Using TCFXB 0.3 Tutorial
How to use the TCF0.3 - Java objects binding library to consume and produce TCF0.3 documents
Introduction
Producing linguistic annotations in TCF from scratch
Consuming and producing linguistic annotations from/into TCF
Introduction
In order to participate in WebLicht's tool-chaining, the input/output format of the services must be compatible with each other. WebLicht services use an XML-based exchange format called TCF as such an interoperable machine-readable format.
A developer of a service that takes TCF input and outputs TCF has two options:
- The first option is to parse the TCF document, extract the necessary annotations, process them to build new annotations layer, and add new annotations to the document according to the TCF specifications. For creating and parsing TCF, one can use a DOM parser or a StAX parser. A StAX parser is the preferable option in most cases because a DOM parser holds an entire document in memory, while with a StAX parser the developer can decide which pieces of information are saved and how they are saved, having fine control over parsing efficiency and memory use.
- The second option is to use the TCF binding library which we offer for the developers of WebLicht services. It abstracts the developer from the particular format of TCF and its parsing. The library binds linguistic data, represented by XML elements and attributes in TCF, to linguistic data represented by Java objects accessed from a TextCorpusData object. The library interface allows for easy access to the linguistic annotations in TCF and easy addition of new linguistic annotations. Thus, the developer can extract/create linguistic annotations from/in a TextCorpusData Java object directly, without dealing with XML, since a TCF document will be read/written automatically.
This tutorial is devoted to the second option and explains how to use the TCF binding library. To follow the tutorial you need to download TCFXB0.3 tutorial samples. After unzipping the tutorial, you will find the following folders:
- /src (source code)
- /data (sample TCF documents)
- /lib (the binding library)
- /doc (binding library API docs)
Create a Java project with these data and set your project classpath to point to the jars in the /lib folder.
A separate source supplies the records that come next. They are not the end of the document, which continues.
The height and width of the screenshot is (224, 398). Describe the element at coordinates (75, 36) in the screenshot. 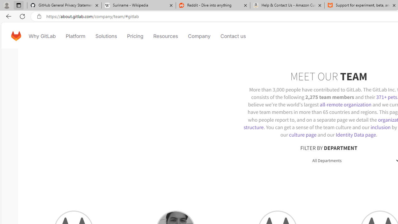

I see `'Platform'` at that location.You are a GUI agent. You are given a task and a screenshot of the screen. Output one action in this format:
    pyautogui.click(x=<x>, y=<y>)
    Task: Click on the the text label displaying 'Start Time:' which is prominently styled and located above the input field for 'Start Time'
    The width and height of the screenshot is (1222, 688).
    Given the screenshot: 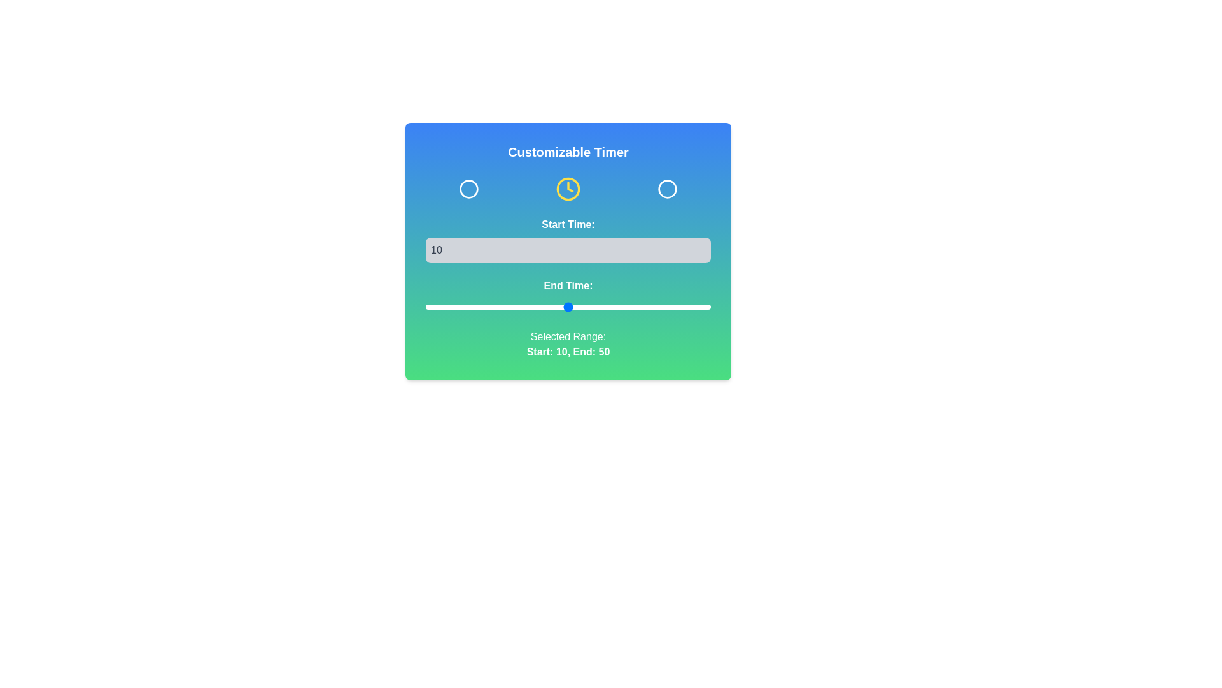 What is the action you would take?
    pyautogui.click(x=567, y=224)
    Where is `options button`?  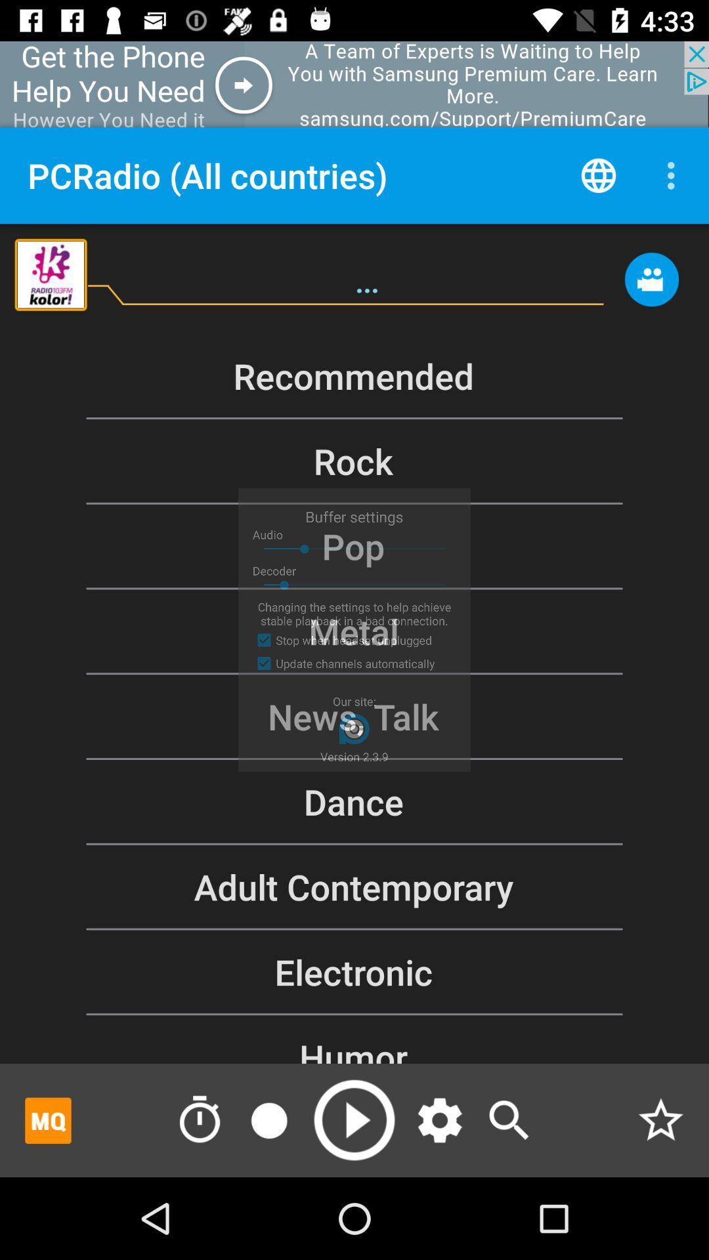 options button is located at coordinates (440, 1119).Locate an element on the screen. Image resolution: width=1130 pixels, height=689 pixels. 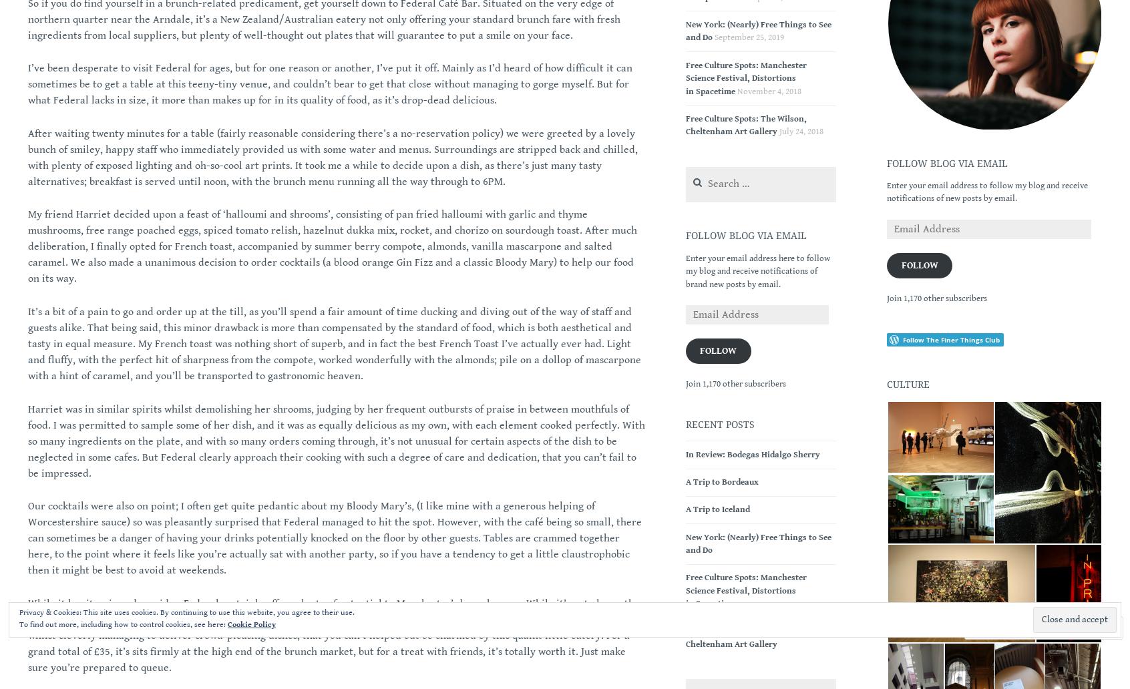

For example in Eclipse, the sample project and its Java Build path should look like this:
Two sample classes provided in the tutorial correspond to two use cases:
- You have plain-text input and want to produce linguistic annotations in TCF
- You have TCF input with linguistic annotations, want to process it and add new linguistic annotations into the TCF document
Producing linguistic annotations in TCF from scratch
CreateTextAndTokensInTextCorpusSample.java (in the src/ folder) shows how to create a new TCF document when you have no TCF input to process. For simplicity in this example, we will hard-code the linguistic annotations in Java and create a new TCF document with these linguistic annotations.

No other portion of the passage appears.